# Now you have to brace a goat like a lamb for show?



## emilyasb

I decided to show a goat because it was more difficult than a hog, but less than a lamb or cow. All you had to do (as far as I knew) was put a collar on the goat and keep it still. That seemed easy enough.

But then I was talking to my ag teacher, and apparently they changed the way you show boer goats, and now you have to brace them.

Is this true? Does anyone know? 
And if it is true, how is it done, what do you have to do, and how should I train my goat to do it?

Thanks!


----------



## TinyHoovesRanch

Your showing a meat goat right? They are pretty easy to show, yes you have to brace them, to show the muscles.


----------



## KW Farms

I've never heard of or seen anyone brace a boer in showing. 

You generally use a choke chain (same ones used for dogs) and walk the goat around the ring. But it's not required...you can use a regular collar, but a choke chain looks better and should work better. Then just stack them and hold the chain up at the throat while the judge looks them over.

I personally think goats are easier to show than hogs. You just need to get your goat leash broke and desensitize them all over their body so you can stack it and let the judge feel your goat without it jumping all around. It's not completely necessary, but your chances of placing better will increase since the judge can have a good look at them. Just work with stacking and walking...you don't have to be a pro. Once you start showing it gets really easy to get a feel for your goat and to get ahang of it.

Google boer shows for photos.


----------



## sweetgoats

I have NEVER heard of someone bracing a goat. Matter of fact we had some this year at our County fair (they showed Lambs also), and they were in the bottom of the class and the judge said it was for that reason.
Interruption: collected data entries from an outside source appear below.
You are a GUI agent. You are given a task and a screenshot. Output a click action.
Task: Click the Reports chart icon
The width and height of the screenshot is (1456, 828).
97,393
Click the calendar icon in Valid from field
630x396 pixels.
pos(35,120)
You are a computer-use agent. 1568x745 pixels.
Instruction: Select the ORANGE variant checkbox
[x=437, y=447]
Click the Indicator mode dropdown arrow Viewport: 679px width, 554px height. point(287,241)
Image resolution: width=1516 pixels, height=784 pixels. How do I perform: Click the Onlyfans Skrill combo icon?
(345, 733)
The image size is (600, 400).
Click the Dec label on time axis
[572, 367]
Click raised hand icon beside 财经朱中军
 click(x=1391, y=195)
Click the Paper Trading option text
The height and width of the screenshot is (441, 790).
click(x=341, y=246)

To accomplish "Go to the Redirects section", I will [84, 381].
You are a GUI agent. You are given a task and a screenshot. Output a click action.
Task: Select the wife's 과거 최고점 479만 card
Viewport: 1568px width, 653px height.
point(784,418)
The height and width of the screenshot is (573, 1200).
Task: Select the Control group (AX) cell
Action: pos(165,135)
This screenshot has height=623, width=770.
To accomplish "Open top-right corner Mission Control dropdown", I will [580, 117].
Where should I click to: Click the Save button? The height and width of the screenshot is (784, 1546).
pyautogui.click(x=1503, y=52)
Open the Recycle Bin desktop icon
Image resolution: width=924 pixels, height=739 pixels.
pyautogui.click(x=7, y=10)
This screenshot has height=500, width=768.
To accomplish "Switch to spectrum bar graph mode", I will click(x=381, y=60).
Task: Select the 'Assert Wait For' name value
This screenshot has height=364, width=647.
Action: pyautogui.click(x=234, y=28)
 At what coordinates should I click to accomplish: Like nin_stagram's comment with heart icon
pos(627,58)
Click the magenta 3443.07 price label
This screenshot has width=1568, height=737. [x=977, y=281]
Yes you want to set them up so it shows the muscle but NOT by bracing them. You have to learn how to set them up correct.


----------



## myfainters

yep... bracing is not allowed for most shows. You want your goat to have heavy muscling but that should be evident in a natural show stance.


----------



## TinyHoovesRanch

haha our fair must be like crazy or something cause thats what we had todo and I got champion....Guess maybe our place has different rules


----------



## Shelly

emilyasb the style of showing is different for each state and even the counties in each state. But most do brace market goats. The differences is that you don't have to keep the goat on a constant brace like you do with a lamb. You can just brace when the judge is feeling for muscle. It does matter what the judge wants and they will usually tell you at the start of the show if they want bracing or not. Teaching your goat to brace is a good idea because it also helps build muscle. Good luck Shelly


----------



## barrel/goatgirl

Yes you do have to brace a goat. As far as i had know you had always had to brace a goat. Shows how much i know...


----------



## barrel/goatgirl

Shelly said:


> emilyasb the style of showing is different for each state and even the counties in each state. But most do brace market goats. The differences is that you don't have to keep the goat on a constant brace like you do with a lamb. You can just brace when the judge is feeling for muscle. It does matter what the judge wants and they will usually tell you at the start of the show if they want bracing or not. Teaching your goat to brace is a good idea because it also helps build muscle. Good luck Shelly


 You don't have to brace them constantly. but if there is any chance in the judge can look down the line keep him braced. i don't brace my lambs constantly either at big shows so they don't get bored. I also brace them after i have been pooled. so if the judge i pulling first to last, or last to first there is always the possibility hat he could change his mind.


----------



## TinyHoovesRanch

Ya, thats how it was for me, Brace but not all the time when the judg starts looking make sure your goat looks good and is braced. I kept mine braced most of the time, not because I had to but because I wanted too, I felt more comfortble but the judge loved seeing my goat and gave me the champion ribbon.


----------



## AlaskaBoers

lots of club wethers are braced now, just how it is unfortunately, In my opinion a judge should be able to distinguish muscle just by seeing the animal track and it should be evident without having the goat brace.


----------



## emilyasb

barrel/goatgirl said:


> Yes you do have to brace a goat. As far as i had know you had always had to brace a goat. Shows how much i know...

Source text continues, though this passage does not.